Verso le elezioni regionali


L’avvicinarsi delle elezioni regionali ha creato all’interno delle due coalizioni più problemi di quanto, fino a poco tempo fa, si immaginasse. Stavolta non si tratta solo delle candidature, dei propri uomini da piazzare nelle varie liste, le solite rogne che caratterizzano la fase preelettorale. La posta è in gioco si sta rivelando troppo importante. Vale la pena analizzare in profondità alcuni aspetti della situazione venuta a delinearsi negli ultimi mesi a causa della competizione in parola. In primo luogo, ancora una volta, c’è la cosiddetta “questione settentrionale” a turbare i sogni del Pdl. Per il partito di Berlusconi il Nord si conferma croce e delizia, un grande serbatoio di voti per il centrodestra ma, nel contempo, un territorio da condividere con un alleato spesso scomodo come la Lega. Non sono in pochi ad affermare che tra il Piemonte ed il Veneto si aggira uno spettro che non lascia affatto tranquilli il Presidente del Consiglio ed i suoi collaboratori. I dirigenti del Pdl nel Nord Est da tempo avvertono gli uomini che occupano le massime cariche nazionali del partito: qui si rischia il sorpasso, alle prossime regionali la Lega può scavalcarci. Quanto siano fondati tali timori, onestamente, lo ignoro (io vivo al di sotto della linea gotica), ma se a confermare questa analisi sono pure opinionisti e commentatori del Settentrione, per di più di area Pdl, viene da pensare che il rischio esista davvero. Ed ammettendo pure che il sorpasso non ci sia, può comunque accadere che si riduca notevolmente la forbice tra le percentuali dei consensi delle due forze del centrodestra. In quel caso, non sarà affatto piacevole per il Pdl sentirsi sul collo l’alito dei leghisti. Umberto Bossi, notoriamente, il suo peso politico sa farlo valere eccome. Ci dispiace annoiare il lettore tornando sui soliti argomenti, ma ci tocca nuovamente ripetere quanto andiamo scrivendo da qualche anno: non è tanto l’ideale federalista a dare alla Lega la capacità di raccogliere molti suffragi, quanto la sua battaglia contro l’immigrazione selvaggia e per la tutela dell’ordine pubblico, due questioni che – a torto o a ragione – nell’immaginario collettivo, specie al Nord, sono strettamente legate tra loro. Il partito di Bossi, agli occhi di tanti italiani, anche meridionali, è l’unico davvero law and order. E si sa che in tempi come questi simili forze politiche hanno una grande capacità d’attrazione.

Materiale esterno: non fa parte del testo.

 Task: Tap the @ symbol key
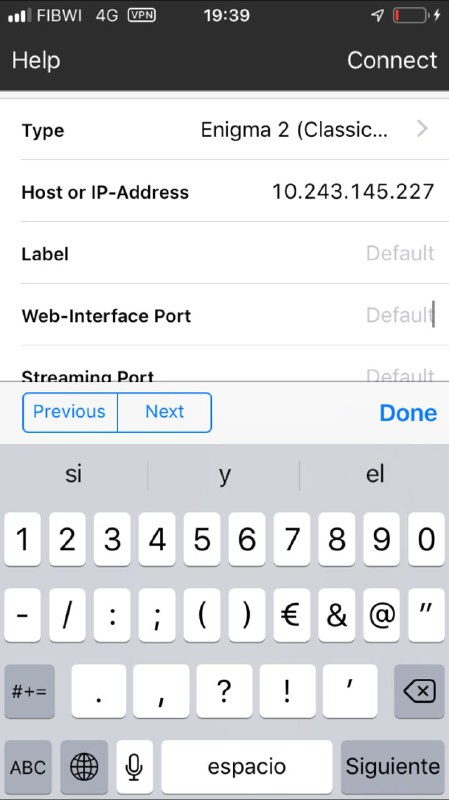[382, 615]
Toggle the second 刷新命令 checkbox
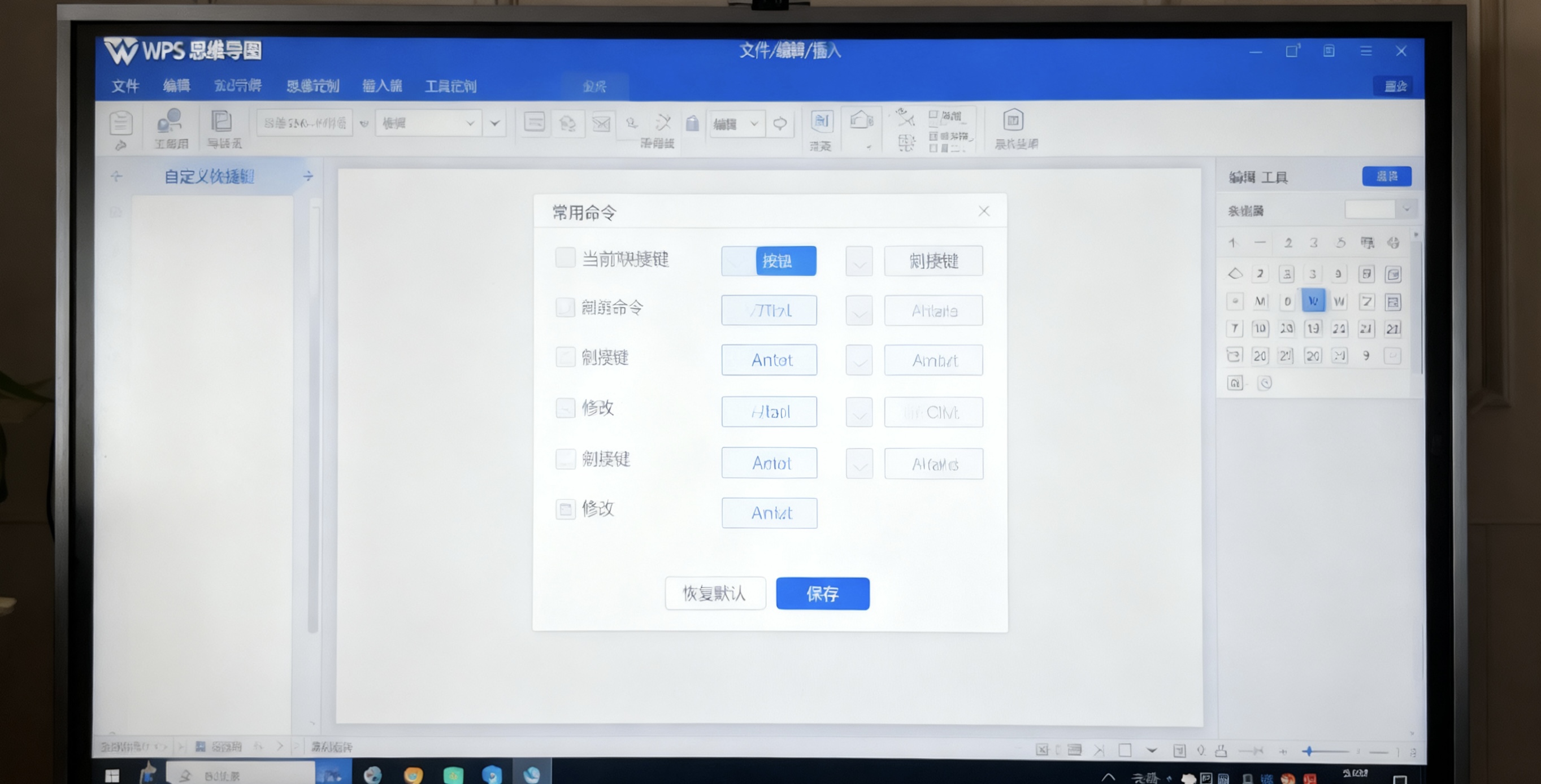Viewport: 1541px width, 784px height. (x=565, y=307)
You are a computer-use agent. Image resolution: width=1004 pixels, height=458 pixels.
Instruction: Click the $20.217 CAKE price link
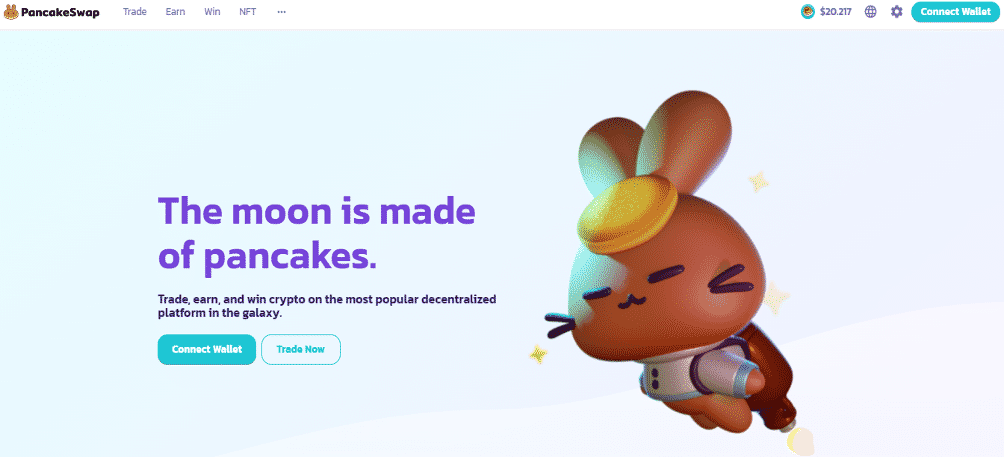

La sinistra, invece, è alle prese con problemi d’altra natura. Quanto è avvenuto in Puglia di recente, con la vittoria del Presidente della Regione uscente, Nichi Vendola, alle elezioni primarie contro il candidato ufficiale del Pd, è l’ennesima dimostrazione che all’interno del suddetto partito si fa fatica a comporre la frattura tra i vertici e la base. E trattandosi del più importante partito del centrosinistra il quadro generale per la coalizione è tutt’altro che incoraggiante. In più, si mette male anche in Emilia Romagna, la roccaforte storica una volta del P.c.i., oggi del Pd ed i suoi alleati. «Essere comunisti in Emilia Romagna è come essere repubblicani in Texas», scrisse una trentina d’anni fa un giornalista, tanto per rendere l’idea. Ebbene, il Sindaco di Bologna, qualche settimana fa, è stato costretto a dimettersi dopo essere stato accusato di avere speso denaro pubblico per pagarsi viaggi ed alberghi andandosene in giro per il mondo con la sua segretaria. Accusa tutta da dimostrare, ma in Abruzzo è bastato solo che alcune inchieste giudiziarie avessero inizio perché il centrodestra conquistasse Regione, Comune e Provincia di Pescara.
A rendere la situazione generale quanto mai incerta è anche la figura di Renata Polverini, candidata del centrodestra alla carica di Presidente della Regione Lazio. È un’ex sindacalista, per questo abbastanza invisa a buona parte dell’elettorato di centrodestra, liberale e liberista. Viene ritenuta una fedelissima di Gianfranco Fini, altra personalità che divide la base del Pdl. Per concludere: tra Vendola, Bologna e la Polverini, io penso che i bookmakers siano in crisi.